Re: XHTML character entity support from Aryeh Gregor on 2009-11-11 (public-html@w3.org from November 2009)

From: Aryeh Gregor <Simetrical+w3c@gmail.com>
Date: Wed, 11 Nov 2009 11:44:33 -0500
To: John Cowan <cowan@ccil.org>
Cc: James Graham <jgraham@opera.com>, Boris Zbarsky <bzbarsky@mit.edu>, Henri Sivonen <hsivonen@iki.fi>, David Carlisle <davidc@nag.co.uk>, public-html@w3.org
Message-ID: <7c2a12e20911110844v428c06c0vaca919b2342670e3@mail.gmail.com>

On Wed, Nov 11, 2009 at 10:41 AM, John Cowan <cowan@ccil.org> wrote:
> Most programmers *want* draconian error handling of their code.

Only if the error is either impossible to recover from sensibly (e.g.,
a segfault), or possible to reliably find at authoring time (e.g., a
parse error), or if the code is being run in a testing environment.
In production code, most programmers do not want draconian error
handling where automatic recovery might be possible.  Thus why, for
instance, assert() is usually a no-op in production builds.

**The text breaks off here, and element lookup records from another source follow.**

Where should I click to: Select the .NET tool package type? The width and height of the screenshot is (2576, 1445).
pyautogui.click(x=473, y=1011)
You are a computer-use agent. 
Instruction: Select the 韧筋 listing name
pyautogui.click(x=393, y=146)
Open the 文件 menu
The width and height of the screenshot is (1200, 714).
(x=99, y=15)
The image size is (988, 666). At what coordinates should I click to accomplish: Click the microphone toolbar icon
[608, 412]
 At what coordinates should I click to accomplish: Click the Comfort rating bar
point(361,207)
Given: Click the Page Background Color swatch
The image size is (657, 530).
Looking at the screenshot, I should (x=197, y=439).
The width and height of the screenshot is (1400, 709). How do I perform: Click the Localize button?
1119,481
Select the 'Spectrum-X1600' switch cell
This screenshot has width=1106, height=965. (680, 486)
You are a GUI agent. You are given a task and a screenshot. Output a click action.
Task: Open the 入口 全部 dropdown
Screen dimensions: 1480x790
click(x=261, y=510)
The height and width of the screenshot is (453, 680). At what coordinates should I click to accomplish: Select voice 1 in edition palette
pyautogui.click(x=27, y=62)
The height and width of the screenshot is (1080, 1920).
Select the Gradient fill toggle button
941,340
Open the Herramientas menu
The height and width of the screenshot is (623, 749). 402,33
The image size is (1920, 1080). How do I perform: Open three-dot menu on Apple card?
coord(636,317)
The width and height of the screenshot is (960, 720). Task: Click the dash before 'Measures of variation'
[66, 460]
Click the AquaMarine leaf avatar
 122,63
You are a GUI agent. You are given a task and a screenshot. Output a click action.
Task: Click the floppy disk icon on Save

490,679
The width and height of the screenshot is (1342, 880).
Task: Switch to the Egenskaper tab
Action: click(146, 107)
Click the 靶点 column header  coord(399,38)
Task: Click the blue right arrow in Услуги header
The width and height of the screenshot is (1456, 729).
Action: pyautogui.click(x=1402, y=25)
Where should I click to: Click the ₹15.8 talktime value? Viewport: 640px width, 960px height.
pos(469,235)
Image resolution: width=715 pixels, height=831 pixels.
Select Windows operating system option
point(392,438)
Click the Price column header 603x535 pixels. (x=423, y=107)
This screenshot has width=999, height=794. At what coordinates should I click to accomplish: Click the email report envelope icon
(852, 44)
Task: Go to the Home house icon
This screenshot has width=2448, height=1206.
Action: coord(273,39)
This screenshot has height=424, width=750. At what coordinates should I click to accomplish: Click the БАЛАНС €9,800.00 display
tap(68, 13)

When documents are being constructed dynamically by scripts, it's not
possible to reliably find errors at authoring time.  A small bug in
your script might create a misplaced quotation mark, and in XML this
means the entire document becomes unusable -- even though auto-closing
the attribute will almost certainly leave you with a usable document
(albeit perhaps with one or a few elements mangled).  This means your
site crashes for no good reason.  That's undesirable from any
perspective.

Note that in contrast, source code for programs is almost never
constructed dynamically.  It's written by hand, or sometimes generated
by a tool from another language and then immediately compiled (or
interpreted).  Syntax errors can be caught immediately, before
production, so draconian error handling is fine in that case.  The
same is true for hand-authored XML documents, but many (most?) web
pages are not hand-authored.

On Wed, Nov 11, 2009 at 11:21 AM, John Cowan <cowan@ccil.org> wrote:
> James Graham scripsit:
>
>> See section 9.2 "Parsing HTML Documents" [1]
>
> "This section only applies to user agents, data mining tools, and
> conformance checkers."
>
> 9.1 is the section for documents.

9.2 specifies an algorithm that all user agents must apply to process
a given input stream.  There are no fatal errors anywhere in the
section -- given any input, the algorithm will always produce a
well-defined output tree that must be processed normally.  There are
parse errors, but recovery behavior is specified.  (IIRC, UAs are
allowed to abort on errors, but if they don't they must follow the
recovery behavior specified.)

This is precisely saying that "every single possible sequence of bytes
is a[n] HTML5 document with a fixed interpretation".  It may not be a
*valid* HTML5 document, but it does have a fixed interpretation.
Therefore HTML5 is not fragile as XML is; authoring errors will never
result in a fatal error.

Received on Wednesday, 11 November 2009 16:53:06 UTC